Reproduce exactly the lines below from the one containing "The width and height of the screenshot is (1397, 500)." through the one containing "The width and height of the screenshot is (572, 492).", including both, and nothing else.

_Data under study_:
※ ※ ※

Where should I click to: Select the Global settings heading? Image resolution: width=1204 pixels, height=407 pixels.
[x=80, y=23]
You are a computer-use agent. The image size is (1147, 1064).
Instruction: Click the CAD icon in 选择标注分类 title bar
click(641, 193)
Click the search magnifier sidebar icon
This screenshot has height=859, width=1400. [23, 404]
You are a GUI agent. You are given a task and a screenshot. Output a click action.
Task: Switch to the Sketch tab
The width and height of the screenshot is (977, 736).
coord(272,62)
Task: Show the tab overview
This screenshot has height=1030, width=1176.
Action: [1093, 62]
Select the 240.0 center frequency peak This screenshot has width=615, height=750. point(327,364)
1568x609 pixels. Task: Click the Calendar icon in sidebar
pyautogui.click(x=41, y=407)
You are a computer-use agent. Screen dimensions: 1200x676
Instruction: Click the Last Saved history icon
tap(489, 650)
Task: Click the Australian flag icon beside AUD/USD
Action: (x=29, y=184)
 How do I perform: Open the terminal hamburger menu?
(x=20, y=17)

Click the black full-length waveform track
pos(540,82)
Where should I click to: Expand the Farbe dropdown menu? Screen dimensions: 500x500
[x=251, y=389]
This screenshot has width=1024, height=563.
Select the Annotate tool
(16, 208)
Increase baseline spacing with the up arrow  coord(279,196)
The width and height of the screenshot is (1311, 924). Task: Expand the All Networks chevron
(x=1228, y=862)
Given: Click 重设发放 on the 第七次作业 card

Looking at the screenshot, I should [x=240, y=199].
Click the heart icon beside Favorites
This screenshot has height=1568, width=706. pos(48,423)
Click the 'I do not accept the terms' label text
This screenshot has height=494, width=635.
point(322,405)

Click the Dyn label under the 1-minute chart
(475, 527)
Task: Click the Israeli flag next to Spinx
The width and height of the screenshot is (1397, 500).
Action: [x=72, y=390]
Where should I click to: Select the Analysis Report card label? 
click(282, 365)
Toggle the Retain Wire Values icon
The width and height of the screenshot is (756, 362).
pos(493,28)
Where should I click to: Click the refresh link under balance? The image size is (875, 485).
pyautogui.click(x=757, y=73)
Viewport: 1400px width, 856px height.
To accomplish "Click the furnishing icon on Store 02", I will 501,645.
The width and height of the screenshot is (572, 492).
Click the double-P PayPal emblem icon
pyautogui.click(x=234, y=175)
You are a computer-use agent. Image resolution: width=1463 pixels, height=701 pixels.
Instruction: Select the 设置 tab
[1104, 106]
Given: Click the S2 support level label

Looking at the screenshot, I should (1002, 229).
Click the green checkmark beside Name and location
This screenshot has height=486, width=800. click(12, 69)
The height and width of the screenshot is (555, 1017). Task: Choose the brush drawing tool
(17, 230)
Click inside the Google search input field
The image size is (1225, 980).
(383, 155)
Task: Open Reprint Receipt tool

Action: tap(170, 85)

※ ※ ※

_Your response_:
The width and height of the screenshot is (1397, 500).
Action: [x=72, y=390]
Where should I click to: Select the Analysis Report card label? 
click(282, 365)
Toggle the Retain Wire Values icon
The width and height of the screenshot is (756, 362).
pos(493,28)
Where should I click to: Click the refresh link under balance? The image size is (875, 485).
pyautogui.click(x=757, y=73)
Viewport: 1400px width, 856px height.
To accomplish "Click the furnishing icon on Store 02", I will 501,645.
The width and height of the screenshot is (572, 492).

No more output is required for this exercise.